Unfortunately, the dear leader does not address the implications of his revelations, rather putting the blame elsewhere, which is typical of one with a juvenile level of maturity: "The current education management has mastered all the evils of bureaucracy in the last sixteen years: We have a dishonest management to its work [sic]; deceitful and talentless bureaucracy; and some are useless and lazy." I knew it.

Ntola has a way to fix this. He wants to "ensure that deployment to local government, policy evolution, monitoring and evaluation is done by the alliance at the strategic centre for the revolution." That is of course the strategy and tactics of sheer genius: use cadre deployment to fix the problems of cadre deployment.  But lets not get hung up on contradictions because, as he says, "when we were elected to office four years ago we were given clear revolutionary task, not by SADTU alone, but by all the progressive minds on planet earth" to comprehensively lower the matric pass rate and increase the rate of teacher absenteeism.
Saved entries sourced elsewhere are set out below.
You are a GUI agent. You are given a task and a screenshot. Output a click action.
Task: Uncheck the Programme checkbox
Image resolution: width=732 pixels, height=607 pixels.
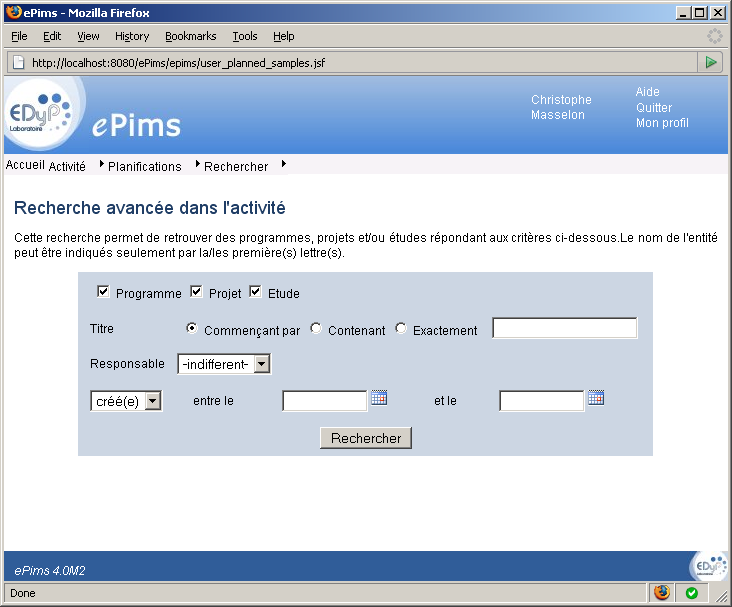pyautogui.click(x=104, y=292)
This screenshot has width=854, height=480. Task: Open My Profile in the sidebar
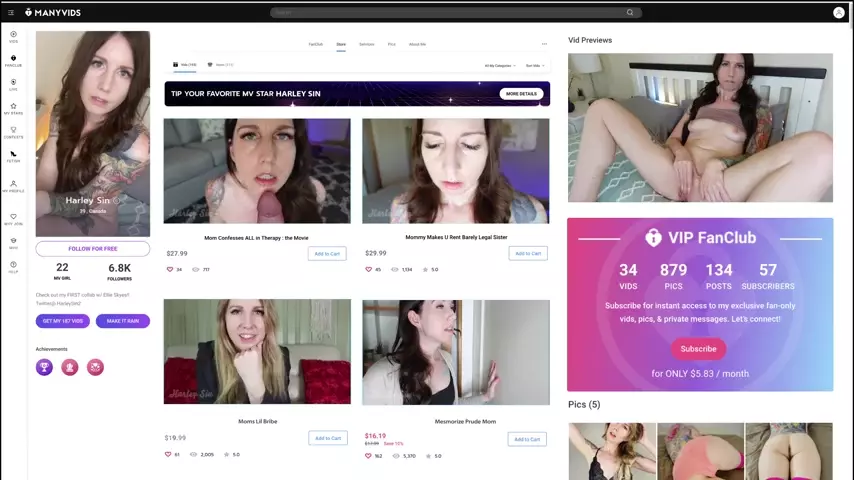[x=13, y=186]
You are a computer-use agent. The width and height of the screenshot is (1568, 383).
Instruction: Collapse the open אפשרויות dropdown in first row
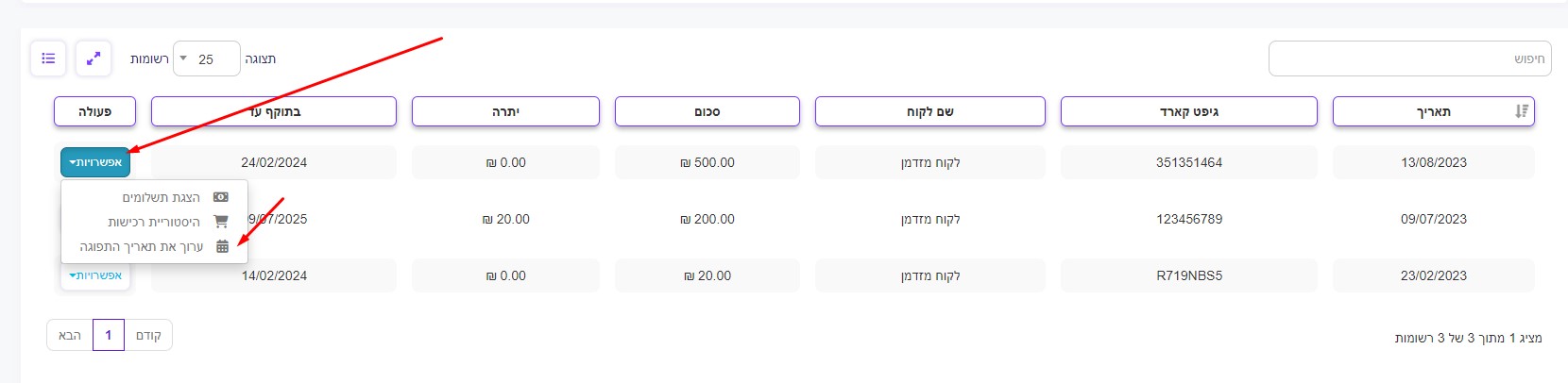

The DA rests its case: declare teaching an essential service. Make unions pay for the unlawful behaviour of their members during strikes. Government at all levels must assert with vigour our constitutional responsibility to ensure that teaching and learning takes place in an orderly and secure manner - and with quality. We call on teachers to put the interests of learners first by terminating their union membership en masse and thereby ending the financial lifeline that keeps this anti-education organization, hostile to the interests of learners, alive.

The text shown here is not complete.